▶ [TASK REQUIREMENTS] From the data below, return the exact lines starting at the line containing "moonlight into (52, 914)" and ending at the line containing "[Fashion Outfit Ideas", both included, and nothing else.

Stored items
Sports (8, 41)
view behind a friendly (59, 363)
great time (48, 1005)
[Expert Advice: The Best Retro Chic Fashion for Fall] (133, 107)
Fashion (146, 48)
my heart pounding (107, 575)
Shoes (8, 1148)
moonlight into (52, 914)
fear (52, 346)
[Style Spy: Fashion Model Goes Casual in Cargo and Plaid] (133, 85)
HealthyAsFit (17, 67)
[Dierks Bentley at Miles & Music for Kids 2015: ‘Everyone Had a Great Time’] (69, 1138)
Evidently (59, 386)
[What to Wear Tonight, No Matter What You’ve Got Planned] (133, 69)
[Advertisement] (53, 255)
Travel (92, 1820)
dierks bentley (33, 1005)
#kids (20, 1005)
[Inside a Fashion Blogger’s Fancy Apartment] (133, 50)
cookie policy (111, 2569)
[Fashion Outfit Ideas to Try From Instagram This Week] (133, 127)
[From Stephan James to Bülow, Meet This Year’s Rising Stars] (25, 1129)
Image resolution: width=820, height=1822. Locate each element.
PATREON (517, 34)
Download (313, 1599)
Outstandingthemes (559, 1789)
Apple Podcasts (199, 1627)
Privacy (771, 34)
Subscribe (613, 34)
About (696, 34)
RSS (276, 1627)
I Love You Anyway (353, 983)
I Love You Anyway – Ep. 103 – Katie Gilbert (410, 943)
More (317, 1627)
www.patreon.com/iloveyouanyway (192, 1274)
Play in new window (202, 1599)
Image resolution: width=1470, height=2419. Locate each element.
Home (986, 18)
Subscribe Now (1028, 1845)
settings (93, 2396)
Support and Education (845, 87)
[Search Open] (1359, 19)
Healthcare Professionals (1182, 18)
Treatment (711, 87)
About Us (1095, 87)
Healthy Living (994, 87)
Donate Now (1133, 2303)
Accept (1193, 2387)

▶ [RESULT OF THE EXERCISE]
moonlight into (52, 914)
fear (52, 346)
[Style Spy: Fashion Model Goes Casual in Cargo and Plaid] (133, 85)
HealthyAsFit (17, 67)
[Dierks Bentley at Miles & Music for Kids 2015: ‘Everyone Had a Great Time’] (69, 1138)
Evidently (59, 386)
[What to Wear Tonight, No Matter What You’ve Got Planned] (133, 69)
[Advertisement] (53, 255)
Travel (92, 1820)
dierks bentley (33, 1005)
#kids (20, 1005)
[Inside a Fashion Blogger’s Fancy Apartment] (133, 50)
cookie policy (111, 2569)
[Fashion Outfit Ideas to Try From Instagram This Week] (133, 127)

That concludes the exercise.